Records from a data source
───

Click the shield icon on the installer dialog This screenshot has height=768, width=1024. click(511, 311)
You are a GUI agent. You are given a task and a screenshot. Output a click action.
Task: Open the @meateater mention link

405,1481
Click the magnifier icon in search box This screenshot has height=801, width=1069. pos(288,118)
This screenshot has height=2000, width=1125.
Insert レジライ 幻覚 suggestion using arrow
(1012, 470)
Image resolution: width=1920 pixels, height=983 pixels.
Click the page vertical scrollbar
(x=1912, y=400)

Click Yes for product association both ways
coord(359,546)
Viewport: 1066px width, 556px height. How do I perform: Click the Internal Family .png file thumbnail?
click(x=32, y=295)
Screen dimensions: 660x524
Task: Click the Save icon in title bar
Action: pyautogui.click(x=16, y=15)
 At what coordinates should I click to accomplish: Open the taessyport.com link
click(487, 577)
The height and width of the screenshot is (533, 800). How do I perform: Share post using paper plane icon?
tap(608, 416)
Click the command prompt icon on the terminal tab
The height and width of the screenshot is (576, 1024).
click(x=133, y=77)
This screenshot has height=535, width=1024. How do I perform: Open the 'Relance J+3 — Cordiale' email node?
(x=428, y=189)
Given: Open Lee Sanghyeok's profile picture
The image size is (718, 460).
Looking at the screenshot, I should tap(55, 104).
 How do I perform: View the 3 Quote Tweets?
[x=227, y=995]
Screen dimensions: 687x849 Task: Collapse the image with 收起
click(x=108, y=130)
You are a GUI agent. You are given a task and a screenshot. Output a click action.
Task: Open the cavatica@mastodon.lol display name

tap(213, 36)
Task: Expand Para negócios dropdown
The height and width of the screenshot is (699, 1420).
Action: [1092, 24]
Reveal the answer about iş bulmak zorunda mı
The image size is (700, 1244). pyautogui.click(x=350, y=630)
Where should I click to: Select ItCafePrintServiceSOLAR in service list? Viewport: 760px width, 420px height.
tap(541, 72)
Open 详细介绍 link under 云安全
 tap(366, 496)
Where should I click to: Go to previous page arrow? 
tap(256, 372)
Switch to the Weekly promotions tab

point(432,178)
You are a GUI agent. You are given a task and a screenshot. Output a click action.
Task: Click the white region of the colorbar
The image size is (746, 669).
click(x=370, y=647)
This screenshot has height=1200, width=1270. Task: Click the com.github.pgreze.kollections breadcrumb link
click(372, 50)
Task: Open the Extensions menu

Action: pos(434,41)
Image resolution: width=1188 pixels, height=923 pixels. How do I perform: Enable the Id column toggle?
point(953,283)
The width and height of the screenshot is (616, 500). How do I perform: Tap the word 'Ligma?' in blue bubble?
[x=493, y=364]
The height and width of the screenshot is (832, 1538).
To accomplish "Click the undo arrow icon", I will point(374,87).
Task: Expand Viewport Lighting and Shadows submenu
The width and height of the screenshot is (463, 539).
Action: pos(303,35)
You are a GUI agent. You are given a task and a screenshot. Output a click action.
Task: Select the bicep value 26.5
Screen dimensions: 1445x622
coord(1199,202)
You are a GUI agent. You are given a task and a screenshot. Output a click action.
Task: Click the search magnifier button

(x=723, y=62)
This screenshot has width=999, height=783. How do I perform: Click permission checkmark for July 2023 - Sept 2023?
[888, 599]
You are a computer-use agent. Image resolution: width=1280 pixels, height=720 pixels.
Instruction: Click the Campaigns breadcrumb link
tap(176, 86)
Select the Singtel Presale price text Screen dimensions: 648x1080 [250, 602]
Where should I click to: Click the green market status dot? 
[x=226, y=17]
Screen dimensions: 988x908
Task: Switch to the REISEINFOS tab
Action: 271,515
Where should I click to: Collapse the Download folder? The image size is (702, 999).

───

The task —
In the data above, retype exactly and only the lines between the one holding "The width and height of the screenshot is (616, 500)." and the one holding "Task: Expand Viewport", inclusive.

Result of the exercise —
The width and height of the screenshot is (616, 500). How do I perform: Tap the word 'Ligma?' in blue bubble?
[x=493, y=364]
The height and width of the screenshot is (832, 1538).
To accomplish "Click the undo arrow icon", I will point(374,87).
Task: Expand Viewport Lighting and Shadows submenu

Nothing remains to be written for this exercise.